Supreme NTM – ‘Tout N’est Pas Si Facile’
taken from Paris Sous Les Bombes (Epic, 1995)
Ethel Beatty – ‘It’s Your Love’
taken from The Uno Melodic Story (Charly Schallplatten GmbH, 1998)
I’ve been meaning to put something together about this particular song for a long time now, but it’s Sach O who’s acted as catalyst as he has just dropped an excellent overview of Supreme NTM’s third studio album over at The Passion. Paris Sous Les Bombes is in fact an album that I covered during my blogging infancy and it endures as one of my favourite releases from the French hip hop canon. Get familiar if you’re not already: this album bangs.

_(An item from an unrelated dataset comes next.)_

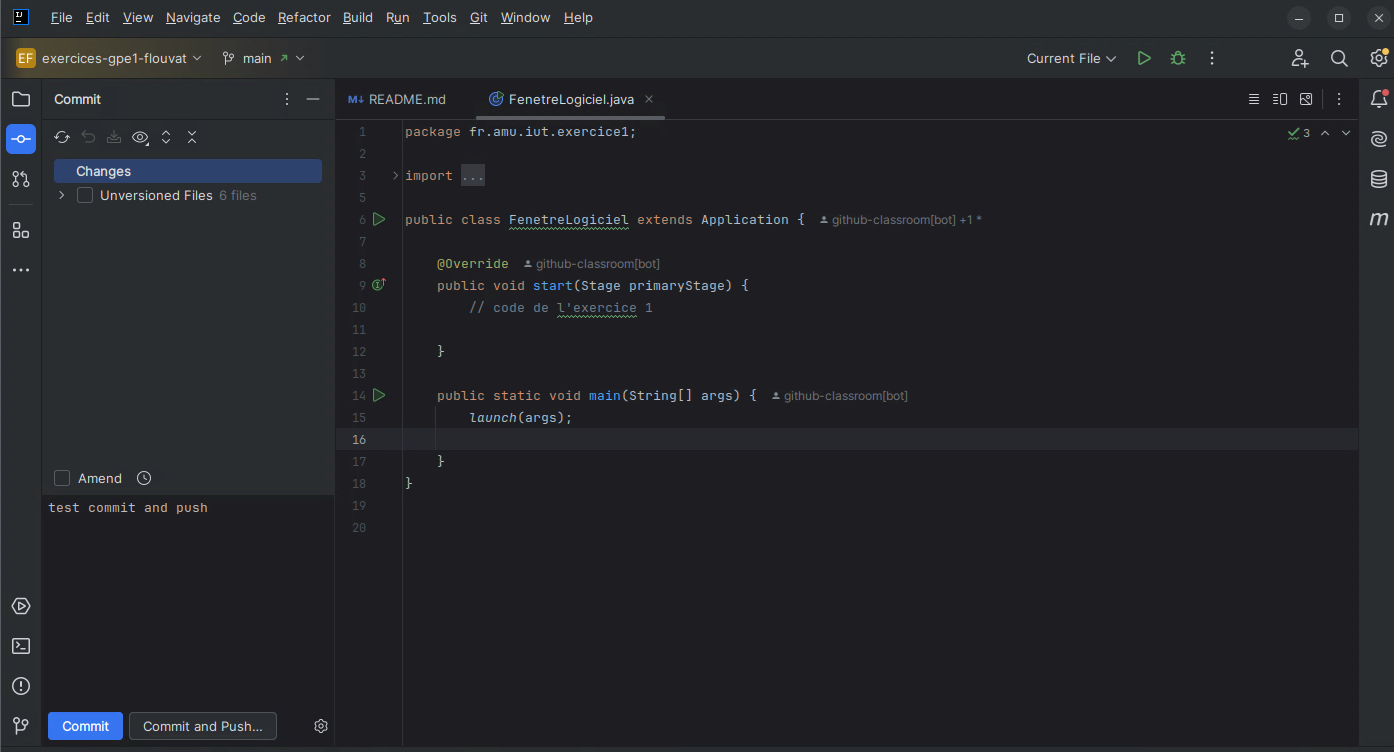Refresh the changes list in Commit panel
This screenshot has width=1394, height=752.
[62, 137]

The reason I’ve held off for such a long time on covering this particular song is due to my relatively fleeting knowledge of the sample sources used here, as the production by DJ Clyde and DJ Max is notably dense and multi-layered on ‘Tout N’est Pas Si Facile’. As such, I’m unable to offer up quite the level of nerdy detail that I tend towards when putting tracks under the proverbial microscope, but the strength of this cut and the beauty of the key sample source are enough for me to temporarily eschew my anal tendencies. So deal with it.

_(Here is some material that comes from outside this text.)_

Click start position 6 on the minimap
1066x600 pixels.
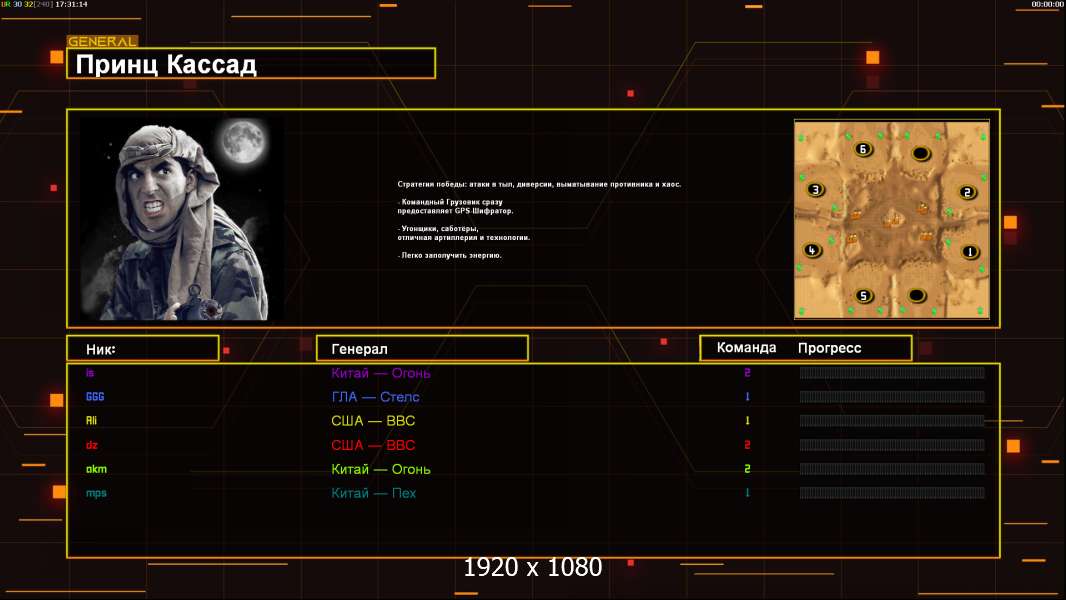pyautogui.click(x=863, y=150)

Sample fodder comes in the shape of Ethel Beatty’s ‘It’s Your Love’, a dazzling piece of Roy Ayer’s production work that is now highly sought after by folk who still dig in crates of the non-virtual variety. Released in 1981 on Ayer’s own Uno Melodic imprint, ‘It’s Your Love’ was the flip to the more boogie-oriented ‘I Know You Care’, but the luscious, jazzy groove of ‘It’s Your Love’ is the clear winner on this 12” and an essential piece of early ’80s classic groove. It’s the first couple of bars that are of note in relation to the NTM track, a straight loop jack with some EQing to really bring out the strings and bass and create the fittingly hazy vibe for Kool Shen and Joey Starr to reminisce on days gone past when “le hip hop n’a jamais eu besoin de gun”.
As previously stated there’s actually quite a lot more to ‘Tout N’est Pas Si Facile’ than just the Beatty loop, with irritatingly familiar sax running throughout the song as well as extra percussive flourishes and scratches during the chorus that fill the beat out; sometimes even the most fervent digital digger can come up empty handed. However, regardless of my own shortcomings here, this song – and indeed Paris Sous Les Bombes in more general terms – is a clear indication of the sophistication of French hip hop music from the period and proof positive that the language barrier needn’t be a complete sticking point in appreciating rap from non-English speaking lands. Vous pigez?